May it be the pyramids, other monuments, palaces and fortresses, dams, bridges or modern high-rises – none of the greatest civil engineering feats of mankind have ever been achieved without shedding blood. To be honest, there is no prominent sign which indicates that this trend will cease to continue on a global scale. If you have ever been part of any construction project of a large scale, you will admit that either you have seen the death of your on-duty coworker or you have heard about such incidents. Also, there are chances that you have managed to save yourself by a whisker or have been fortunate enough to be attended instantly when you were down.
Does that mean that we should stall progress and return back to our caveman lifestyle? Definitely not! So, what can be done to reduce the chances of death for our construction workers? Is there any option for us to minimize loss of lives during construction projects, especially in an age when medical science is pushing the limits towards a better future? Thanks to technology again, the answer is a yes!
First of all, follow each and every standard safety measures that are suggested by statutory bodies and industry experts. Every single worker of your team must be equipped with helmets, gloves, safety shoes, safety belts, head-mounted torches, standby fireproof clothing and anything else that enhances their safety. Also, make arrangements for stand-by ambulances if there is any medical emergency. If you are a construction worker, you have every right to complain to statutory bodies and concerned authorities if such primary measures are not observed.
Remember that those thick safety manuals are not for decorating your office, but are instead to be implemented diligently. Strict laws and vigilant enforcement agencies are working extremely hard to ensure that managers of construction sites follow their safety guidelines. It’s not about the money that is charged as penalty, but your reputation as a sensible construction company or a manager responsible for your subordinate’s safety. More explained here: http://www.safetyandhealthmagazine.com/articles/13798-staying-safe-in-construction
In lieu with the latest trend of workforce management and job scheduling in the construction industry, the most appropriate thing to do is to allocate blocks of workers for a short, specific time frame. The concept is to take advantage of machine efficiency and wrap up things quickly, so that the extra cost incurred by the company for appointing teams in contrast to the usually practiced trend of working in silos can be countered.
It has been statistically proven that pairing up with a co-worker reduces the stress levels, fear and anxiety among high-risk workers who are regularly exposed to hazardous working conditions. This, in turn, enhances the productivity of workers and thus adds to the bottom-line of the company. However, not all belongs to this school of thought.
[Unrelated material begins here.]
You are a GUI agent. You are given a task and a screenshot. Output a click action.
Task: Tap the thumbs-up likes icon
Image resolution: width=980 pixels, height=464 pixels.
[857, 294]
There are many who strongly advocate the use of man down duress alarms – a small, GPS enabled device that acts as the primary mode of annunciation when a worker is having problem of any sort regarding his mental or physical health while working. Their argument evolves round the fact that there are many situations where only highly skilled and therefore high-salaried workers can work. Also, it is not at all a cost-effective proposition to depute another worker who will be utterly useless and a wasted resource, other than keeping a watch over the safety issues of the man at work.
The problem with such an argument is that not all countries, geographies and terrains are well covered under wireless communication technology, especially if we consider a global scale. A majority of construction projects takes place at such areas where wireless communication infrastructure does not paint a very encouraging image. Under such conditions, the safest bet is to do a survey of the area regarding the strength and reliability of wireless communication, before a company can solely depend on man down duress alarms for bail-out calls.